The bank had earned a net profit of RS 26 Crore last year in the corresponding period.
The net interest rate for the quarter was 6.55% compared to 7.97% in the period of the year ago.
The provision and unforeseen events for the quarter were on RS 612 Crore, more than double the RS 305 Crore from a year ago.
“We have decided to hit once in advance and created a management buffer in provisions against standard assets instead of enabling stress to influence profitability in the next two quarters,” Equitas Managing Director told PN Vasudevan.
“There are signs of improving the reimbursement and we expect that the efficiency of the microfinance collection is expected to be back to almost normal level by the fourth quarter,” he said. It is microfinance activities that have contributed 10% of the gross loan portfolio.
The pre-commission-business result for the revision of the quarter also remained lower on RS 315 Crore against RS 340 Crore in the period of the year ago.
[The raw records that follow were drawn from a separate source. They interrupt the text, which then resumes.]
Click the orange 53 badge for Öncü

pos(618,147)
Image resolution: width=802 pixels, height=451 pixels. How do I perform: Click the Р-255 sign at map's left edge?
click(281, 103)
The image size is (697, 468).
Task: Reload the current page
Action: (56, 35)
The net interest income was lower in RS 786 Crore against RS 802 Crore, while other income was higher in RS 286 Crore against RS 192 Crore.
The gross non -performing assets ratio of the lender was 2.82% at the end of June, an increase of 2.67% per year back. The net NPA ratio was 0.95% against 0.81%.
Gross progress grew by 8% on an annual basis to RS 37,610 Crore, even when the microfinance book 45% Kromp.
“We focus on 15-16% growth in the tax that would be supported by around 20% expansion of non-microfinance activities,” said Vasudevan.